#### [Exercise brief]
Go through the data and retrieve each line that includes the string "agent".

#### [Recorded data]
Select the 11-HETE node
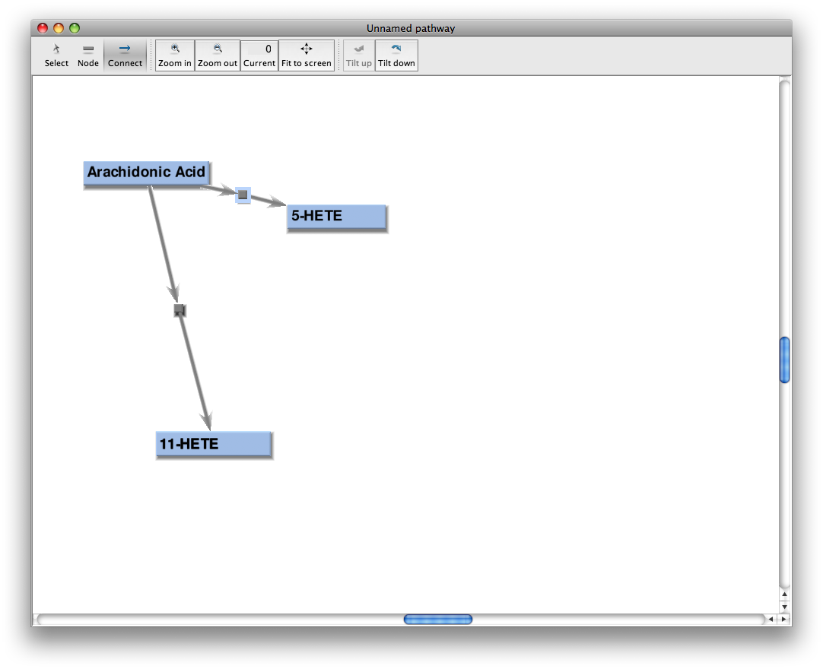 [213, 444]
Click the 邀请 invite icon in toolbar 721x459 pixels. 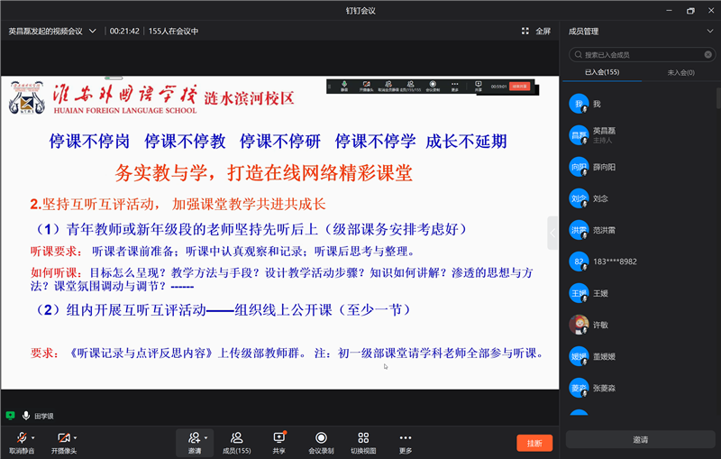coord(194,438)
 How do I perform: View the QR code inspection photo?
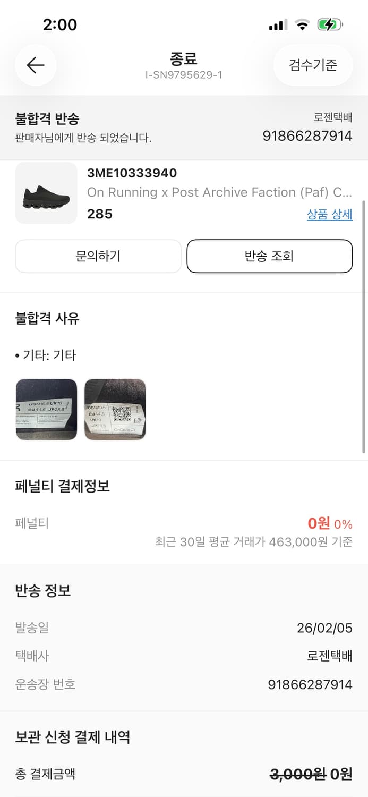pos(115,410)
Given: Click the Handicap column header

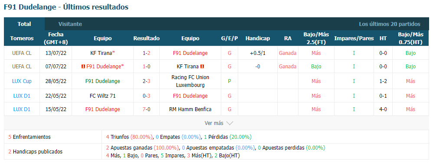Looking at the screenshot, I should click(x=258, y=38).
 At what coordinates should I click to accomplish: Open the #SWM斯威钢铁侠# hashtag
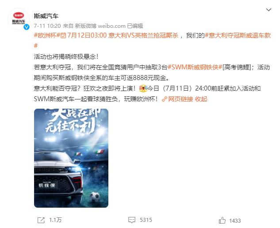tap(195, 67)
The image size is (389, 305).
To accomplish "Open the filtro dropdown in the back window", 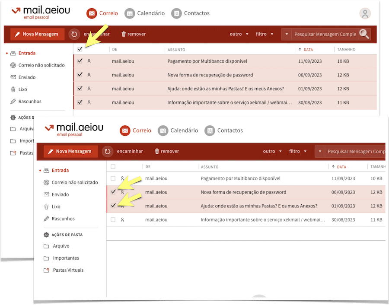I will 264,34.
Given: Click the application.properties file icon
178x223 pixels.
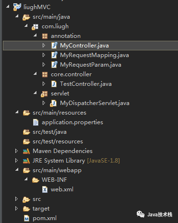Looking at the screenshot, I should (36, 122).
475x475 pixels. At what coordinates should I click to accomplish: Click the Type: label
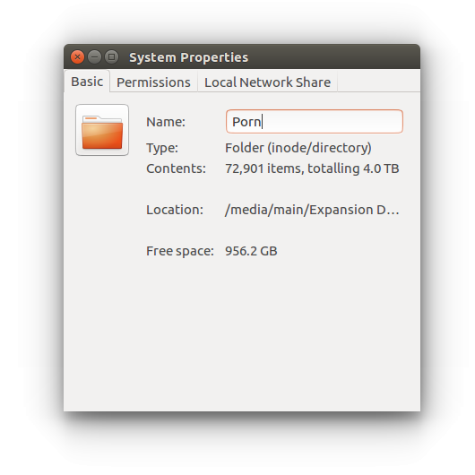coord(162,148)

---

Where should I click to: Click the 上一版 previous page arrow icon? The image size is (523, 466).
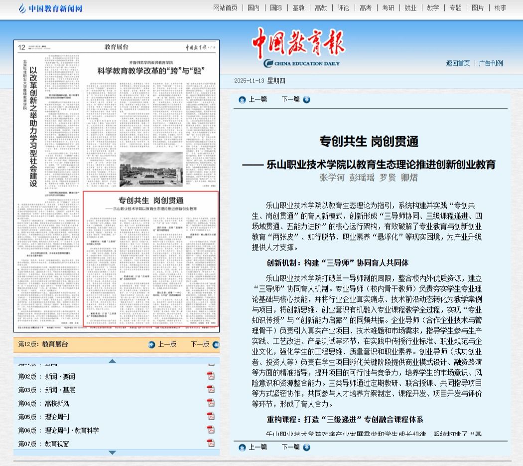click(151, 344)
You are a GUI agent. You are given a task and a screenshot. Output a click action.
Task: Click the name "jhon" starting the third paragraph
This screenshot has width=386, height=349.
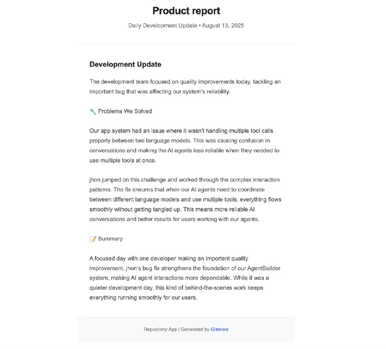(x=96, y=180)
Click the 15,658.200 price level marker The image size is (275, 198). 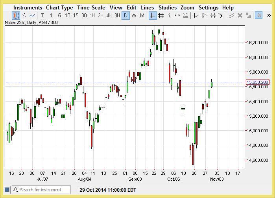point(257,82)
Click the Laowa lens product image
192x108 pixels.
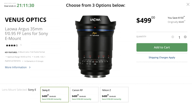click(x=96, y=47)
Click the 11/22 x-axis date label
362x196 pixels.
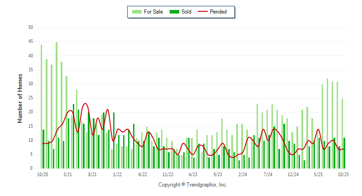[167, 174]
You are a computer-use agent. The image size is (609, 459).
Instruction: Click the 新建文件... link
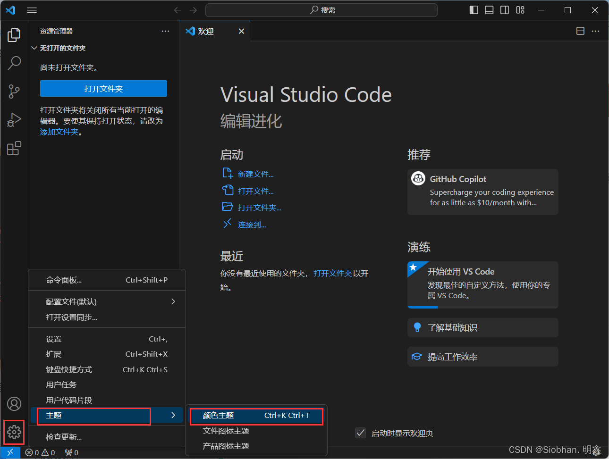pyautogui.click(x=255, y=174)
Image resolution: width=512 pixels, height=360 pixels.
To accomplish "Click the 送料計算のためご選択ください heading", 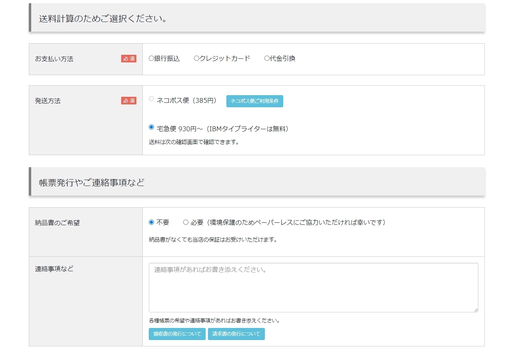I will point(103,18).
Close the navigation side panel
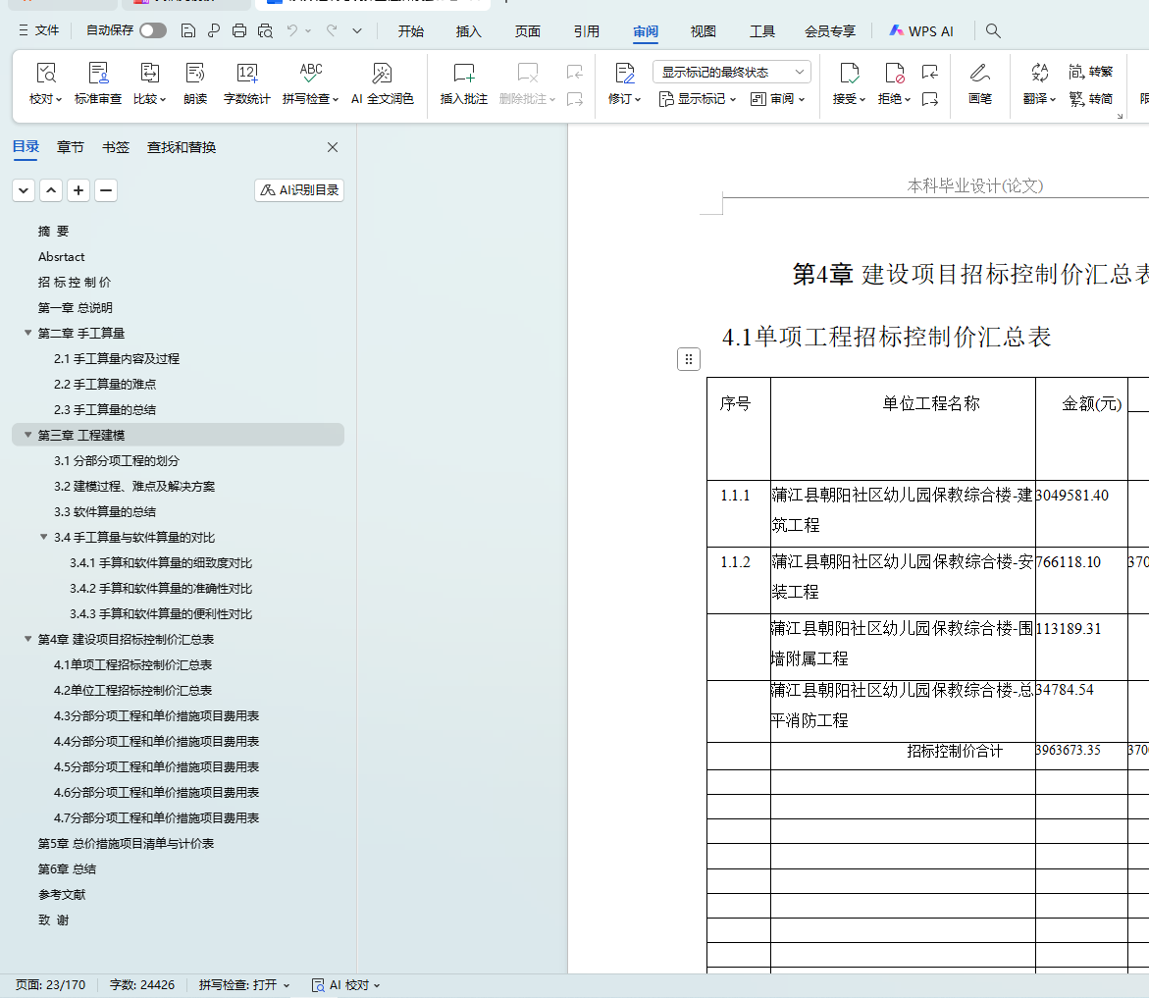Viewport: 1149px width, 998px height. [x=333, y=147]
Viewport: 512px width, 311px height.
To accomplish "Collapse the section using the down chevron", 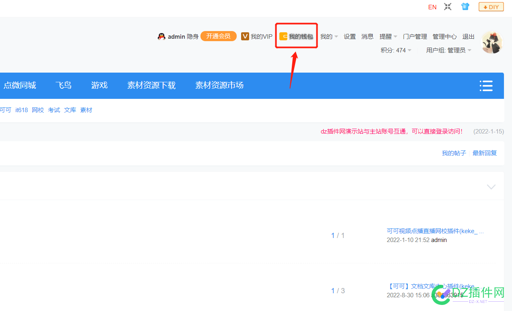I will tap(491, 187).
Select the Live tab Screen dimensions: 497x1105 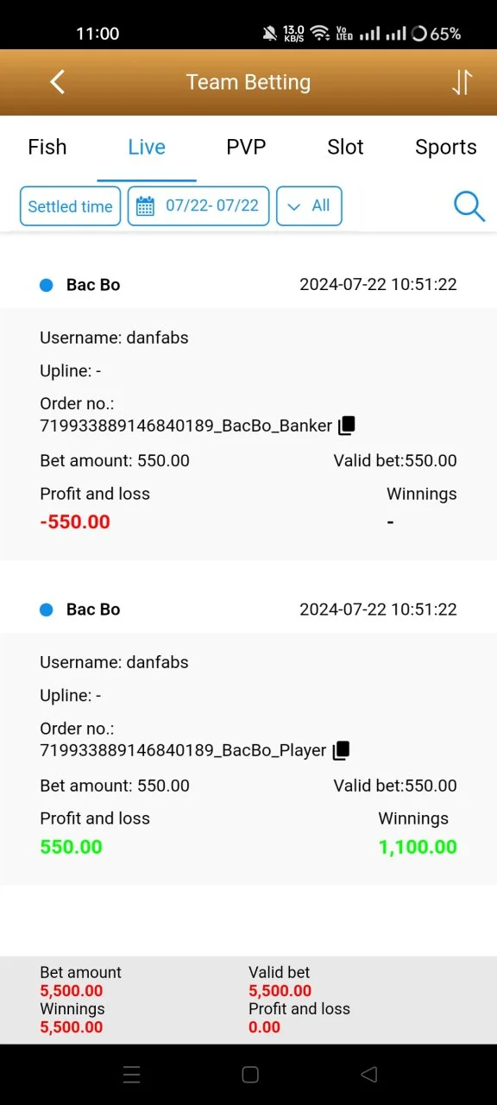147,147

#### [Result for this task]
You are a GUI agent. You are given a task and a screenshot. Output a click action.
You are a computer-use agent. The image size is (609, 459).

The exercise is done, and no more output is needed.